Exercise goal.
Of the material below, only the lines from the line containing "You are a GUI" down to the line containing "Task: Open the 密码管理器 button" belong in the answer, written out exactly.

........

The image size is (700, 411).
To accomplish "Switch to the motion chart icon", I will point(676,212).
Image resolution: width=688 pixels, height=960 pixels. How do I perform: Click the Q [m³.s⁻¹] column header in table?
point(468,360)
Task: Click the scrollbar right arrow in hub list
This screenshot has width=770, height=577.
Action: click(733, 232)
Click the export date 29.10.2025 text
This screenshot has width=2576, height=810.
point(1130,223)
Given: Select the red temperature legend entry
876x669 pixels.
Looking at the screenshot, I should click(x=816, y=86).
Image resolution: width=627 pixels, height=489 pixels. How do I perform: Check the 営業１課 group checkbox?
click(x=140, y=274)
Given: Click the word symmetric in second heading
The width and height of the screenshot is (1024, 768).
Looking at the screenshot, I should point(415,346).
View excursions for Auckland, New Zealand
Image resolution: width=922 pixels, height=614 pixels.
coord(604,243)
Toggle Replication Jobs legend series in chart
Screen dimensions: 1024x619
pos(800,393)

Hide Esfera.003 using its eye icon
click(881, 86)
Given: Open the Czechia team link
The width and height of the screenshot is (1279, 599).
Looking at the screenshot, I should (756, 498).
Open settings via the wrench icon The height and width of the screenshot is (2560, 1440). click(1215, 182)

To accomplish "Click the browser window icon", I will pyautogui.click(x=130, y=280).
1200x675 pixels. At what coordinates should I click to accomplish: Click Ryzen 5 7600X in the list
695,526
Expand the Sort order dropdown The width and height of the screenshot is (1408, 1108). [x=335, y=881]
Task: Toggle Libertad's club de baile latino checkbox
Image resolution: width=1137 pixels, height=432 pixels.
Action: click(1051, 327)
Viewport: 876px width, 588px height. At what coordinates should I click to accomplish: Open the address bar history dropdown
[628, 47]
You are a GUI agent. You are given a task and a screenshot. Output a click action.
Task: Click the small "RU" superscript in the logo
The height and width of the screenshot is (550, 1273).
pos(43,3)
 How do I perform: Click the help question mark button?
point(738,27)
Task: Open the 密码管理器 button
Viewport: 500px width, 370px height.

........

Result of the exercise.
You are a GUI agent. You are given a task and a screenshot. Output a click action.
Task: Click the small "RU" superscript in the logo
The height and width of the screenshot is (550, 1273).
pos(43,3)
 How do I perform: Click the help question mark button?
point(738,27)
Task: Open the 密码管理器 button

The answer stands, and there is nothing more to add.